» Problem to solve: Only one range belongs in the answer: the line holding "The width and height of the screenshot is (948, 613)." through the last line of the records, reproduced as is.

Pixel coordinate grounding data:
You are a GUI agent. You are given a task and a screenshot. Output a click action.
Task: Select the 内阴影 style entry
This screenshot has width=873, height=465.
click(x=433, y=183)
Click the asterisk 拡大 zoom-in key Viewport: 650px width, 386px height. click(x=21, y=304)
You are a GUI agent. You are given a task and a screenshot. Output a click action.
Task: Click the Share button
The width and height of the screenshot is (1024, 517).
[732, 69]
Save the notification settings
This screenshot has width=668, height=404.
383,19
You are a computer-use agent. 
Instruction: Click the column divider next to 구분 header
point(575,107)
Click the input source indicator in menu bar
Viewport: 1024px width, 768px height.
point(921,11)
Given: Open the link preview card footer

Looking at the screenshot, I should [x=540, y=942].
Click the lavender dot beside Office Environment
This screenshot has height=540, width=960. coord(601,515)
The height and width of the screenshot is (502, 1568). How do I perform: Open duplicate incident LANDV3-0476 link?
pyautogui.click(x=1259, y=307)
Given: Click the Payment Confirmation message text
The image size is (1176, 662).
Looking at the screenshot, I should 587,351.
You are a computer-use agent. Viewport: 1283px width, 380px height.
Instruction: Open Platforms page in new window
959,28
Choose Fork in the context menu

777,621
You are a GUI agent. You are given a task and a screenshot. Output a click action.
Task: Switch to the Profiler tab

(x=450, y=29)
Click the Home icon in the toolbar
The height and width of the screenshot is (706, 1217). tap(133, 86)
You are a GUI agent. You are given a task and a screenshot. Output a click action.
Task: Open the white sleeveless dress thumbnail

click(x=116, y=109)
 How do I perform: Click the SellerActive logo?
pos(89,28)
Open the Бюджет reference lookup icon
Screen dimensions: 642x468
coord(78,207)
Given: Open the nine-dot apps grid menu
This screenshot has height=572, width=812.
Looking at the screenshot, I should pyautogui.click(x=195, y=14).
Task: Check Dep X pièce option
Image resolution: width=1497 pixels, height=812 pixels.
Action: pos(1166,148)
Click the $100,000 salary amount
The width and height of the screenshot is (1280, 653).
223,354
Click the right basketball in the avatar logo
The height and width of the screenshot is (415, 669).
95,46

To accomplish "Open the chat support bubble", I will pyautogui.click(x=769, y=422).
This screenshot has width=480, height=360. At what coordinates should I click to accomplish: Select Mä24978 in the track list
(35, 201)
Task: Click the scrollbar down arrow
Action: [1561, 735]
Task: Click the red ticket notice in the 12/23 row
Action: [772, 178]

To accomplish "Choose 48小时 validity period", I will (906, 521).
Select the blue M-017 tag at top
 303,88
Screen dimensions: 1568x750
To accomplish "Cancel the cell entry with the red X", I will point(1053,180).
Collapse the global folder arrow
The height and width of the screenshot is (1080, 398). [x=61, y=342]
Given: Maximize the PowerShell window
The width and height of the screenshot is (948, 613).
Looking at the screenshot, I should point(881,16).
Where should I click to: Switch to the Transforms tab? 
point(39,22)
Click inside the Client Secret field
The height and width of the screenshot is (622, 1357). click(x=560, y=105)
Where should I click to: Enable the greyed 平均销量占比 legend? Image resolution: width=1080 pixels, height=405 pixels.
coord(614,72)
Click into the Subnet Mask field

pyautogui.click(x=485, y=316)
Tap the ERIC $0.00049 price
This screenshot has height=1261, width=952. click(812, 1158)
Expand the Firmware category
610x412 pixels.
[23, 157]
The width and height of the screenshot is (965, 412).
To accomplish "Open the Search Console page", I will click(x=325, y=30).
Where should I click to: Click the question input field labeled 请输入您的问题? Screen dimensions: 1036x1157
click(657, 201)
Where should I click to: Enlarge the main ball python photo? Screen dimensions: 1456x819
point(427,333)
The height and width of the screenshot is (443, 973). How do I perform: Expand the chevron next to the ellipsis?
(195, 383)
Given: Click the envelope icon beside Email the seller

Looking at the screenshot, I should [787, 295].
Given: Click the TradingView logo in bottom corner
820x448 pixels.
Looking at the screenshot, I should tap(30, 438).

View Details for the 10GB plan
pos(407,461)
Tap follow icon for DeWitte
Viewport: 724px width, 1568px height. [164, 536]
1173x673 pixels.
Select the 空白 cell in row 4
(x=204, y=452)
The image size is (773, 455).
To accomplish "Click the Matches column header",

» Answer section:
The width and height of the screenshot is (948, 613).
Looking at the screenshot, I should point(881,16).
Where should I click to: Switch to the Transforms tab? 
point(39,22)
Click inside the Client Secret field
The height and width of the screenshot is (622, 1357). click(x=560, y=105)
Where should I click to: Enable the greyed 平均销量占比 legend? Image resolution: width=1080 pixels, height=405 pixels.
coord(614,72)
Click into the Subnet Mask field

pyautogui.click(x=485, y=316)
Tap the ERIC $0.00049 price
This screenshot has height=1261, width=952. click(812, 1158)
Expand the Firmware category
610x412 pixels.
[23, 157]
The width and height of the screenshot is (965, 412).
To accomplish "Open the Search Console page", I will click(x=325, y=30).
Where should I click to: Click the question input field labeled 请输入您的问题? Screen dimensions: 1036x1157
click(657, 201)
Where should I click to: Enlarge the main ball python photo? Screen dimensions: 1456x819
point(427,333)
The height and width of the screenshot is (443, 973). How do I perform: Expand the chevron next to the ellipsis?
(195, 383)
Given: Click the envelope icon beside Email the seller

Looking at the screenshot, I should [787, 295].
Given: Click the TradingView logo in bottom corner
820x448 pixels.
Looking at the screenshot, I should tap(30, 438).

View Details for the 10GB plan
pos(407,461)
Tap follow icon for DeWitte
Viewport: 724px width, 1568px height. [164, 536]
1173x673 pixels.
Select the 空白 cell in row 4
(x=204, y=452)
The image size is (773, 455).
To accomplish "Click the Matches column header",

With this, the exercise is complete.